Description of the task: The string "Given" may appear on lines of the entries below; report how many such lines there are, and only that.
::: The data :::
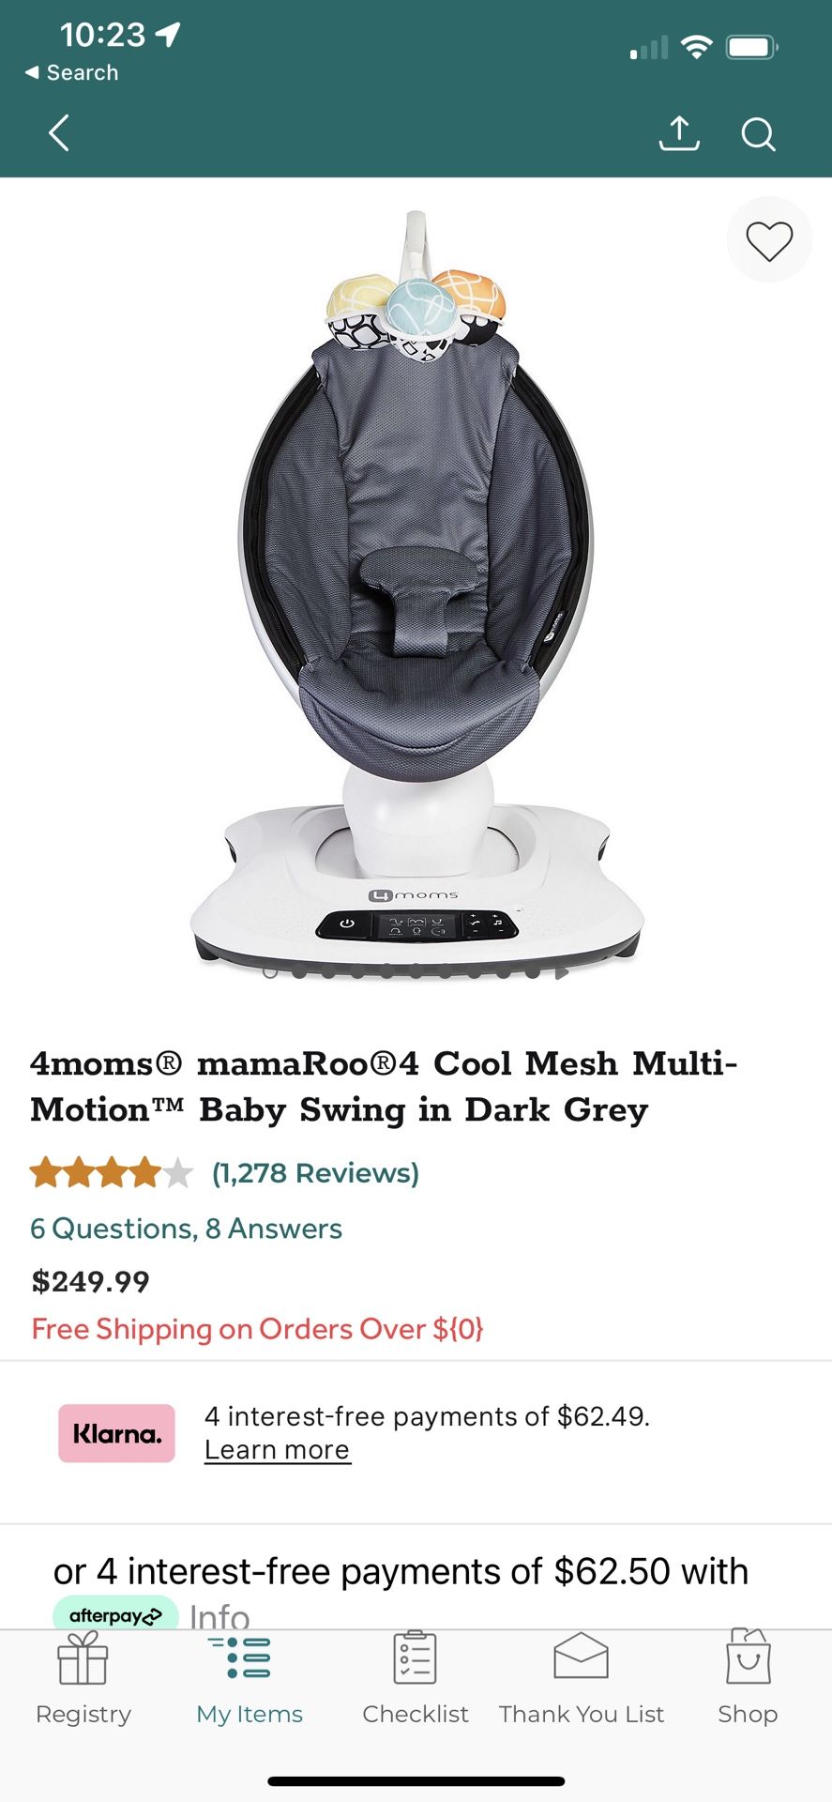Advance image carousel with right arrow
Viewport: 832px width, 1802px height.
pyautogui.click(x=562, y=973)
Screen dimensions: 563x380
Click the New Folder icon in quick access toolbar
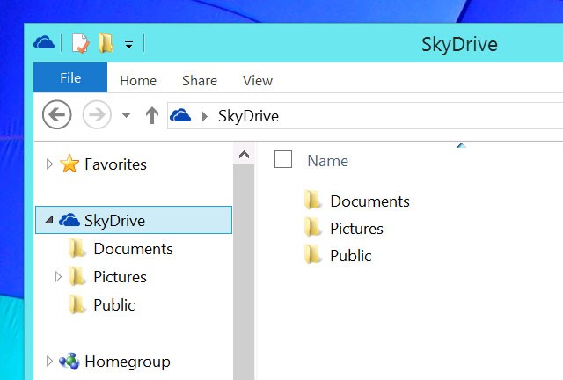click(x=106, y=43)
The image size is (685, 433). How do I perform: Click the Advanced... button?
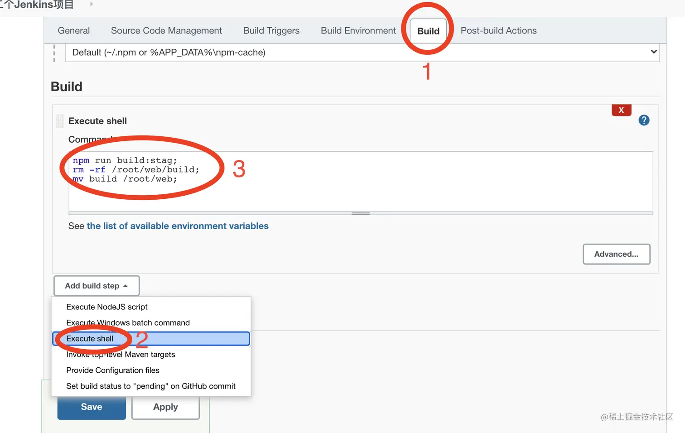pyautogui.click(x=616, y=254)
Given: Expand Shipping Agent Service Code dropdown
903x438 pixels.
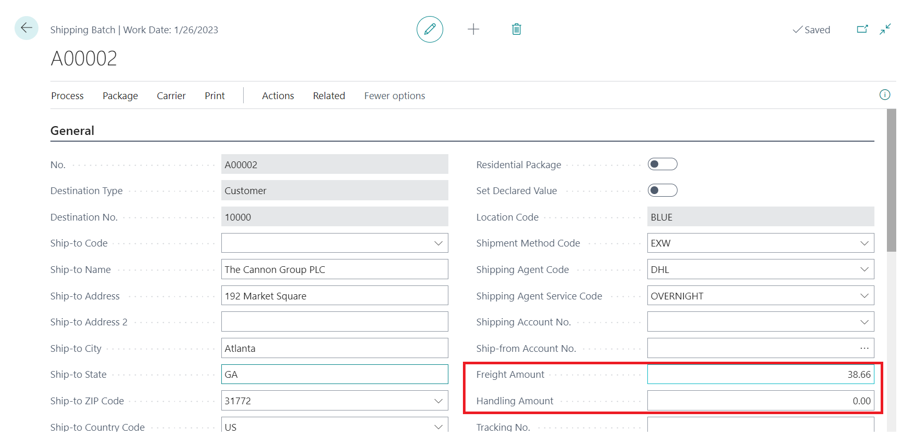Looking at the screenshot, I should click(x=864, y=296).
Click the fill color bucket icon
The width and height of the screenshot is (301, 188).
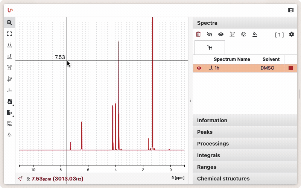pyautogui.click(x=255, y=35)
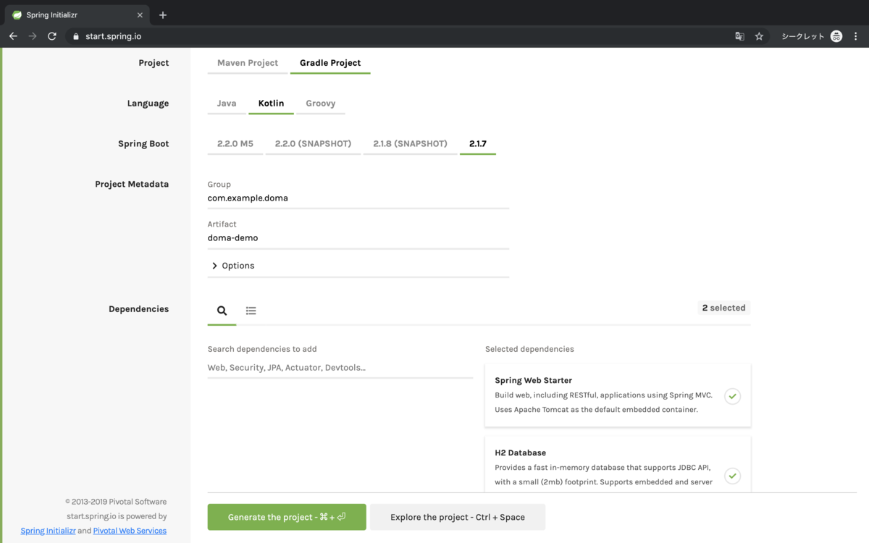
Task: Select Groovy language option
Action: (x=320, y=104)
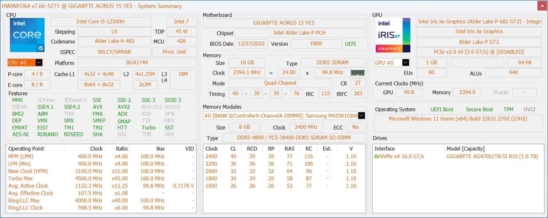Viewport: 548px width, 218px height.
Task: Click the Operating Point column header
Action: tap(26, 149)
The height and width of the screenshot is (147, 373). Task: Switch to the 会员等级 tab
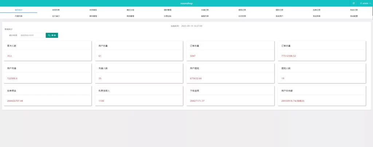pyautogui.click(x=93, y=10)
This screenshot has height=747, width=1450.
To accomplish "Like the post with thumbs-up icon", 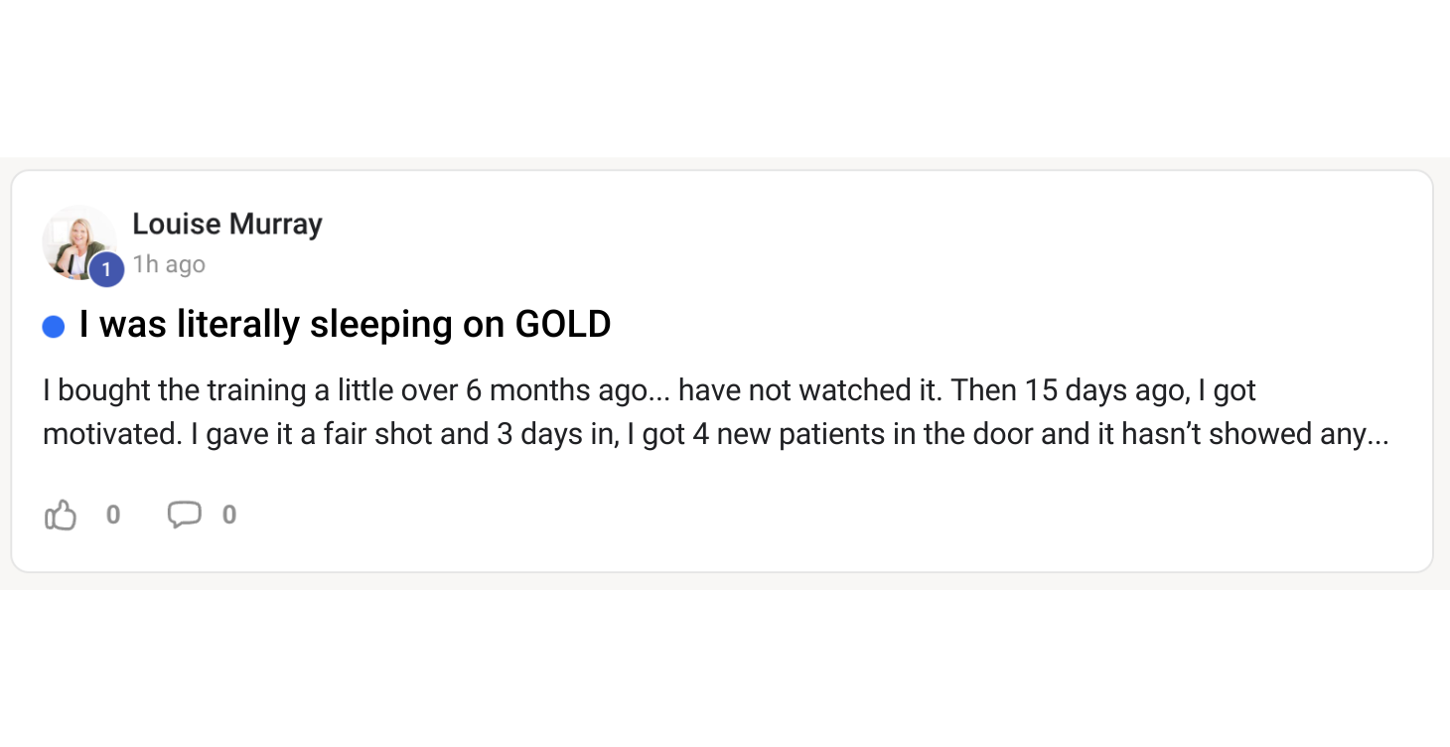I will [61, 515].
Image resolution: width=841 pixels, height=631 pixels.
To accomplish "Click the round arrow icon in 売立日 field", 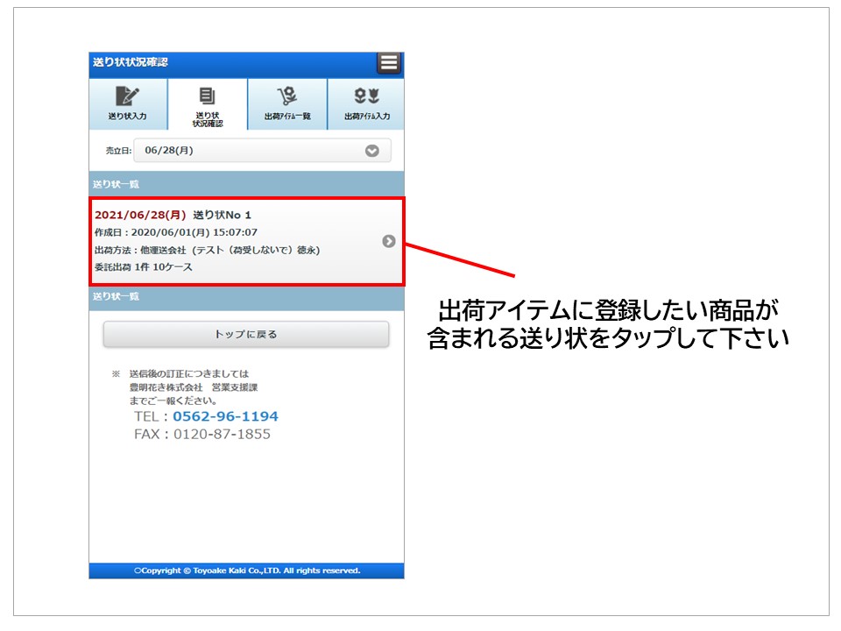I will point(372,151).
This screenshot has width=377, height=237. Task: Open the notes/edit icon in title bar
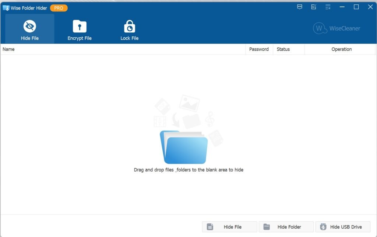point(314,7)
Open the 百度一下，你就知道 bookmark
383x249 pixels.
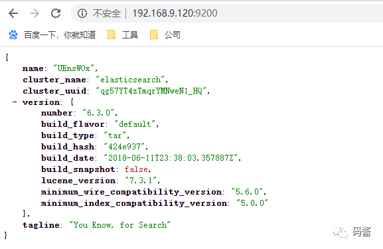(x=60, y=35)
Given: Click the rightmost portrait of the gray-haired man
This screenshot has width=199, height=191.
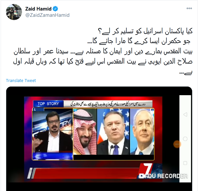Looking at the screenshot, I should click(x=142, y=131).
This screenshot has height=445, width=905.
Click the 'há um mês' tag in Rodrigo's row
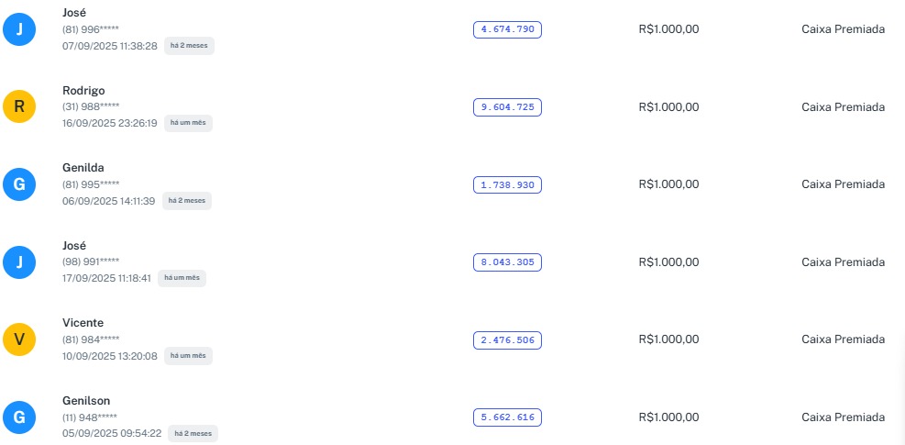[x=188, y=123]
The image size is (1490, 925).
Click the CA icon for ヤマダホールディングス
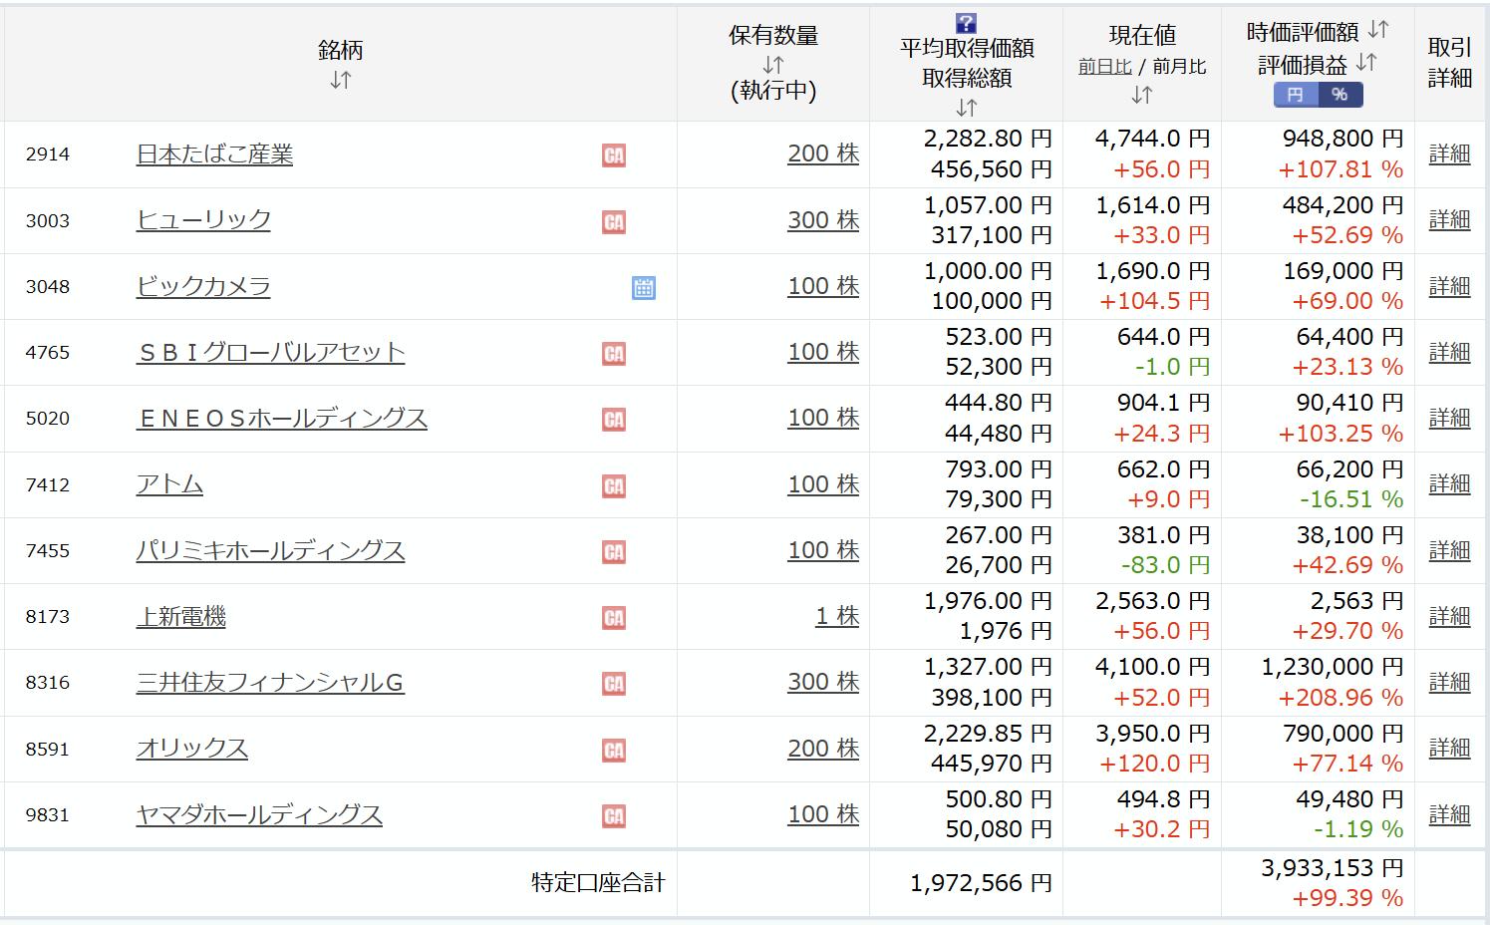point(614,816)
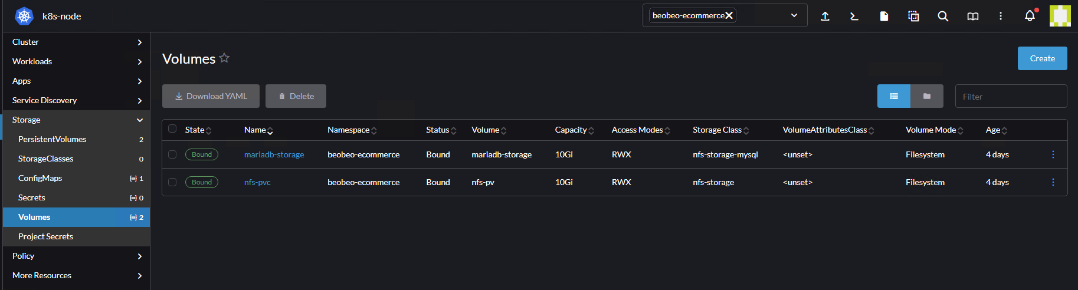Open the resource search magnifier icon
Screen dimensions: 1078x290
943,16
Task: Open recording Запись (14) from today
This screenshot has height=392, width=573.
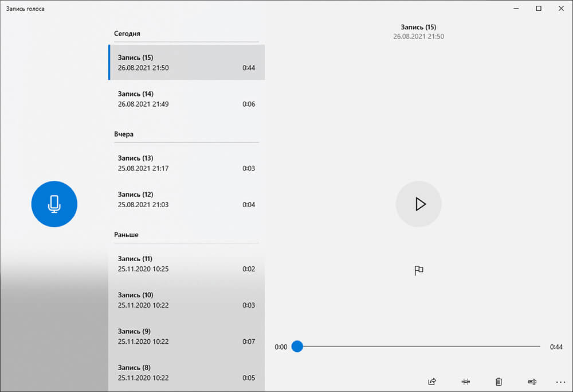Action: pyautogui.click(x=186, y=99)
:::
Written response: 2